14 novembre 2018
Aggiornato 07:30

Immigrazione: semplificato il bando per i servizi ai richiedenti asilo

Per l'assessore regionale "si va verso un forte contenimento della spesa a livello nazionale. Inoltre c'è uno snellimento burocratico che facilita il lavoro delle Prefetture limitando il rischio contenziosi"
Immigrazione: semplificato il bando per i servizi ai richiedenti asilo
Immigrazione: semplificato il bando per i servizi ai richiedenti asilo (Regione)

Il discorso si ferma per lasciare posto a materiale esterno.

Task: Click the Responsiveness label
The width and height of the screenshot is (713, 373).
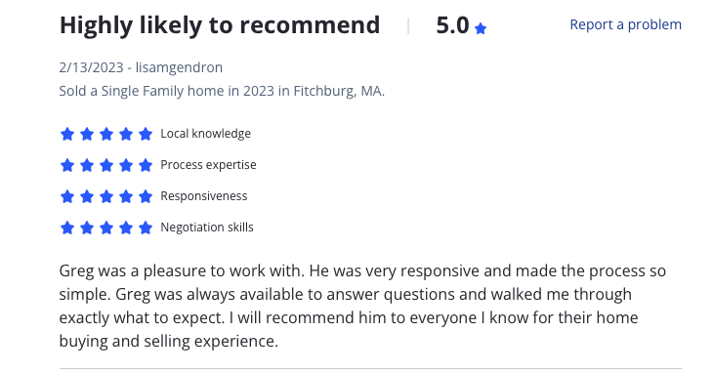Action: [x=204, y=196]
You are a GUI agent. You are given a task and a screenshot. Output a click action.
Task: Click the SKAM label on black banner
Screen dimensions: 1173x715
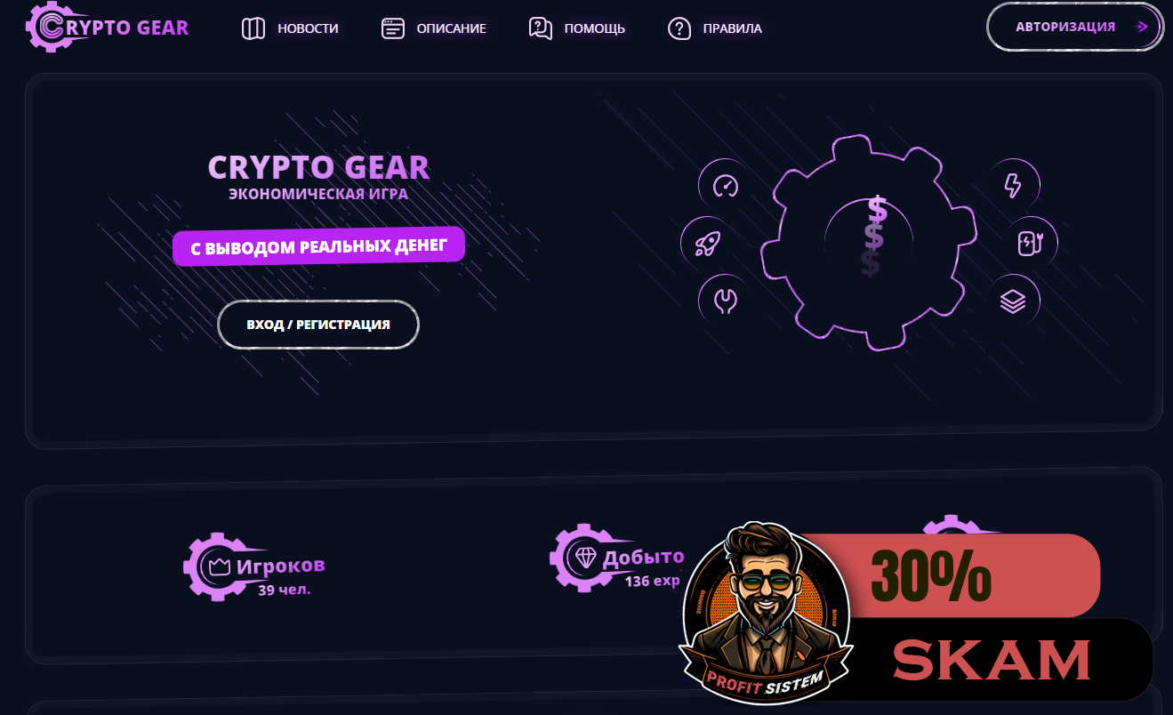[x=992, y=660]
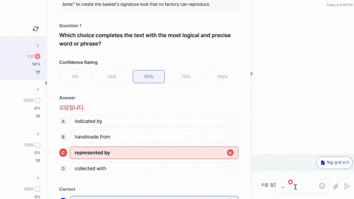The image size is (354, 199).
Task: Pick answer D 'collected with'
Action: pos(154,169)
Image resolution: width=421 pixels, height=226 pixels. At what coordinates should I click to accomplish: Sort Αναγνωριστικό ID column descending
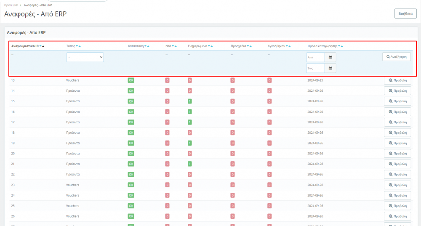tap(40, 46)

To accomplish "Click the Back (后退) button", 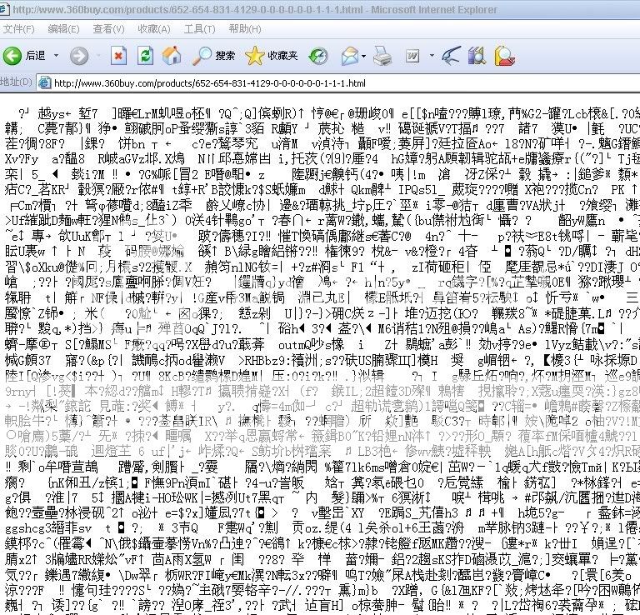I will pos(25,56).
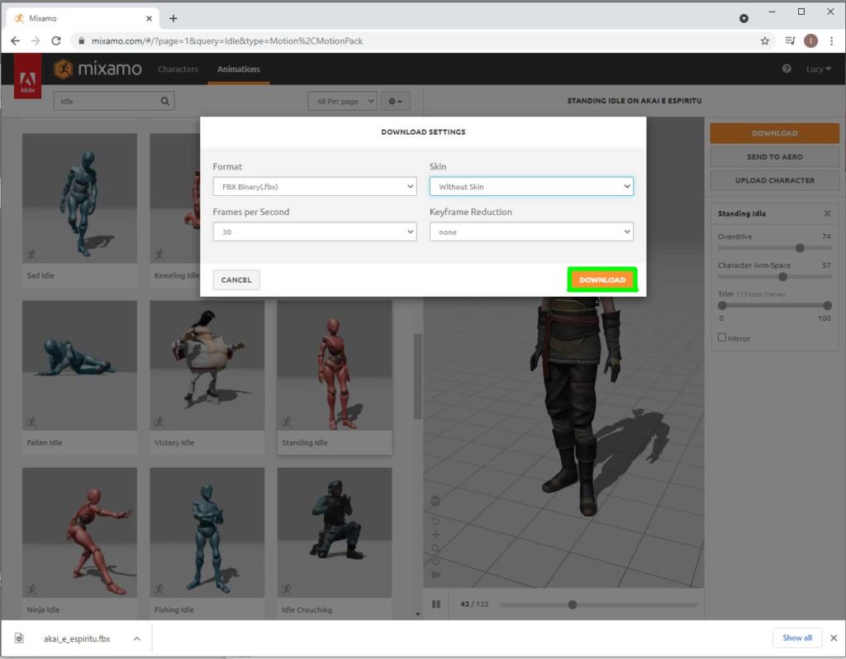Screen dimensions: 846x659
Task: Click the video camera icon in viewport
Action: pyautogui.click(x=435, y=575)
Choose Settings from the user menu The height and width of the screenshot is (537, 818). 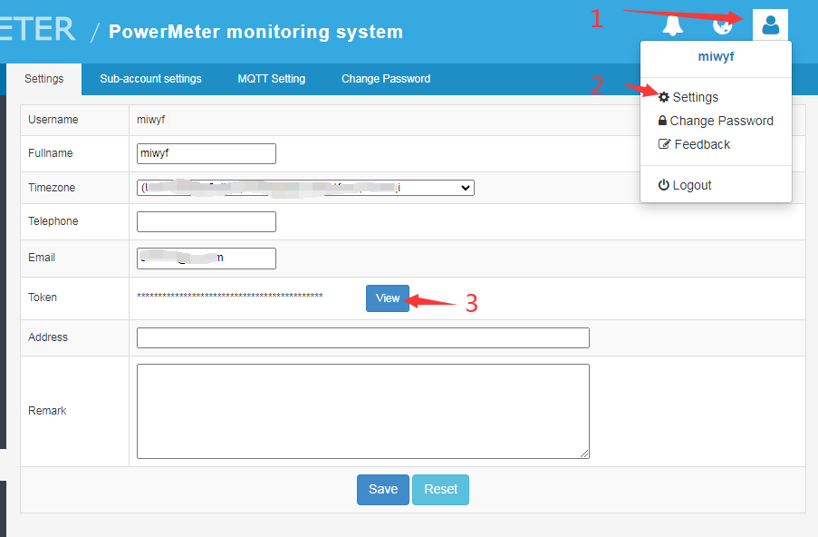(x=693, y=96)
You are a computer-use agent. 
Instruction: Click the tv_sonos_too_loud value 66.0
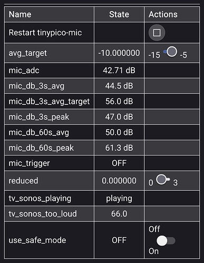click(x=119, y=214)
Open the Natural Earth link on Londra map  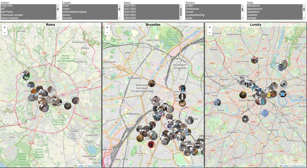pos(299,166)
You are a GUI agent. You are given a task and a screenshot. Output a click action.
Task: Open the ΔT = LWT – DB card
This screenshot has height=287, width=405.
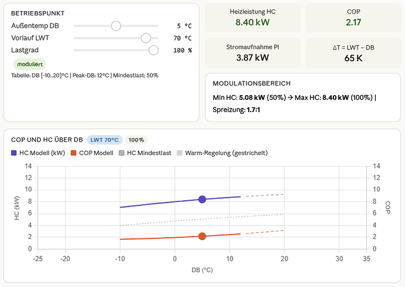(x=353, y=53)

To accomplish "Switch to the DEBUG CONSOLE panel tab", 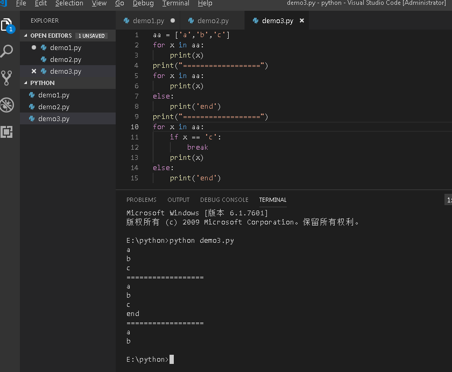I will pos(224,200).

TRIESTE - «Questo nuovo capitolato d'appalto riguardante la fornitura di beni e servizi ai centri di accoglienza per i richiedenti asilo da un lato semplifica le procedure riducendone la spesa e, dall'altro, responsabilizza maggiormente coloro che vengono accolti nel nostro Paese». Così commenta l'assessore regionale all'Immigrazione Pierpaolo Roberti il nuovo bando che il Ministero dell'Interno ha presentato nel corso del tavolo di coordinamento nazionale svoltosi a Roma e al quale ha partecipato anche l'esponente della giunta Fedriga in qualità di rappresentante della Conferenza delle Regioni.

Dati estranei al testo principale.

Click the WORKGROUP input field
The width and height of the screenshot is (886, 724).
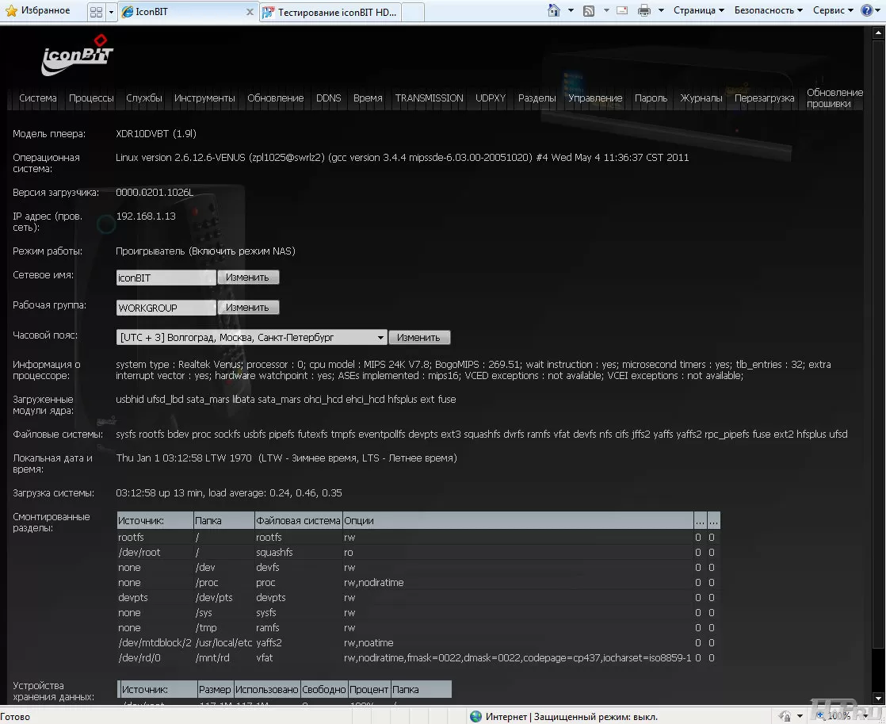[x=166, y=308]
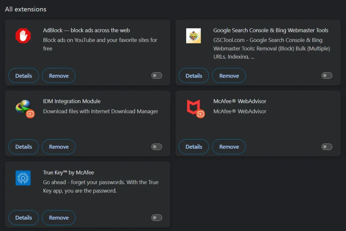The width and height of the screenshot is (346, 231).
Task: Open Details for Google Search Console extension
Action: click(194, 76)
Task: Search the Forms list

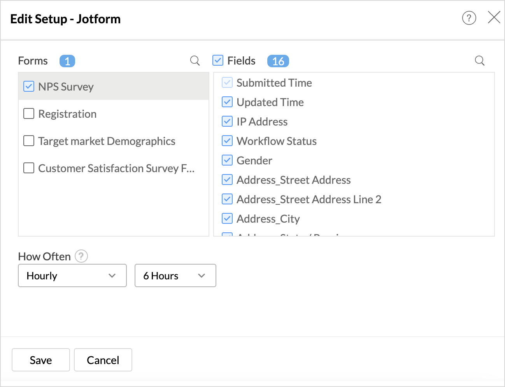Action: (195, 61)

«In sostanza il capitolato - spiega Roberti - riporta come elemento base un principio di buon senso perché nella ridefinizione dei costi si va a intervenire sulle singole voci di spesa. Queste ultime, rispetto al passato, non verranno più calcolate a forfait, arrivando così ad ottenere importanti risparmi di risorse pubbliche, senza andare però ad intaccare la qualità del servizio erogato». Il provvedimento, inoltre, introduce alcune novità come lo svolgimento di alcune attività da parte dei migranti stessi. Ne sono un esempio la mensa e le pulizie dell'abitazione per le quali ai richiedenti asilo vengono assegnati cibo e detergenti.

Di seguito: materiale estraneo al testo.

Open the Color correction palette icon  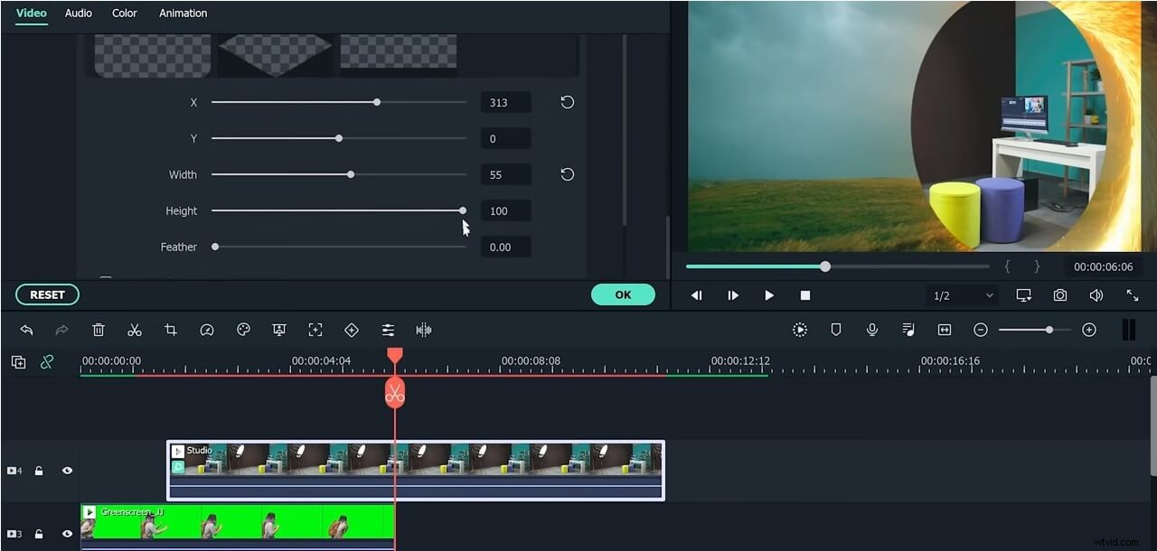pos(243,330)
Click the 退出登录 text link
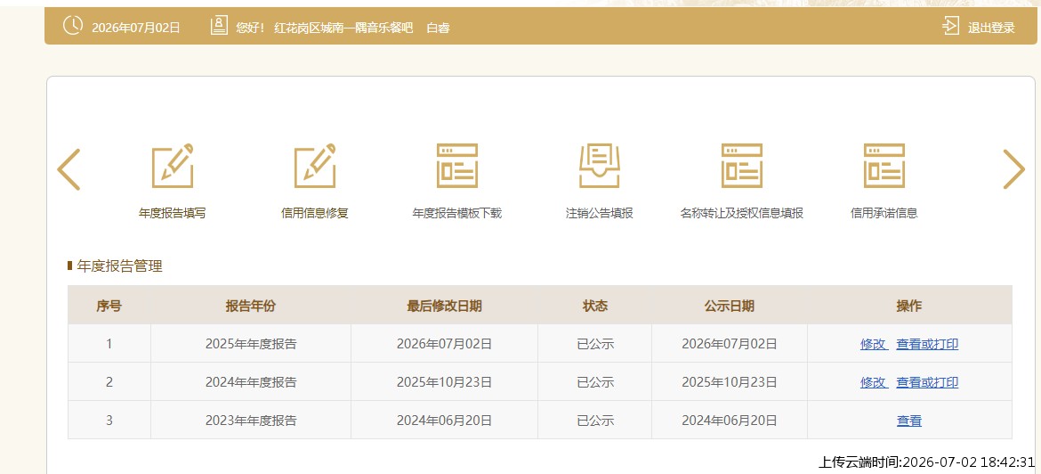Screen dimensions: 1041x474 tap(991, 28)
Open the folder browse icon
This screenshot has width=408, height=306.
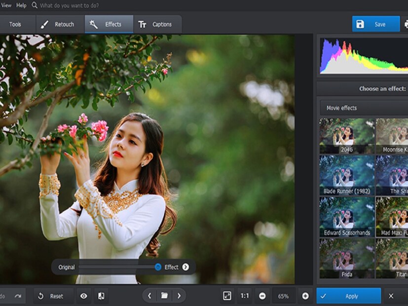[x=164, y=296]
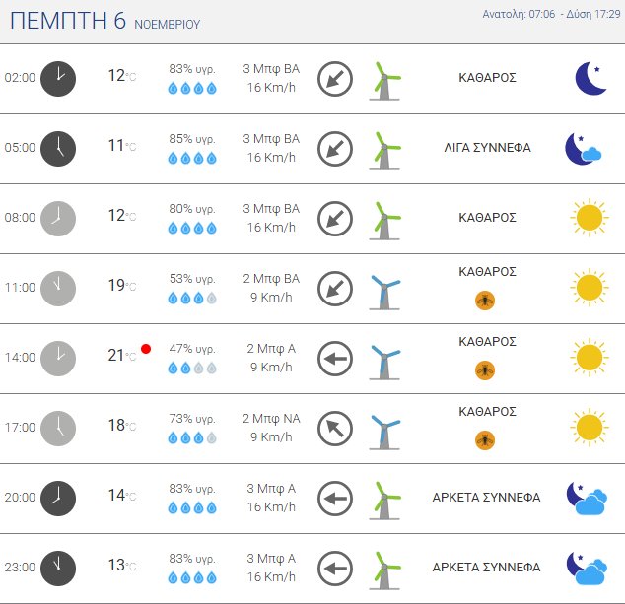Click the sunrise and sunset times text
This screenshot has width=625, height=604.
[x=550, y=15]
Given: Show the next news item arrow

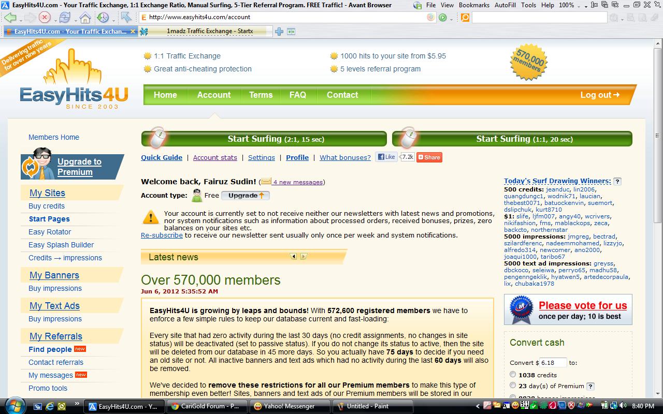Looking at the screenshot, I should click(304, 256).
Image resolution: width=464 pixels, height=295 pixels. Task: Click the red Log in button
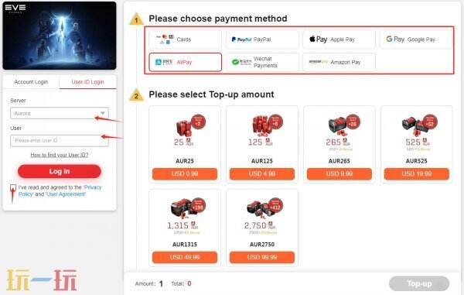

«Con questo nuovo bando - spiega l'assessore regionale - si va verso un forte contenimento della spesa a livello nazionale. Inoltre c'è uno snellimento burocratico che facilita il lavoro delle Prefetture limitando il rischio contenziosi. Lo 'schema quadro' nazionale - conclude Roberti - avrà ricadute positive anche a livello locale in quanto semplifica le procedure in atto e razionalizza l'utilizzo di risorse pubbliche per far fronte ai servizi che devono essere garantiti».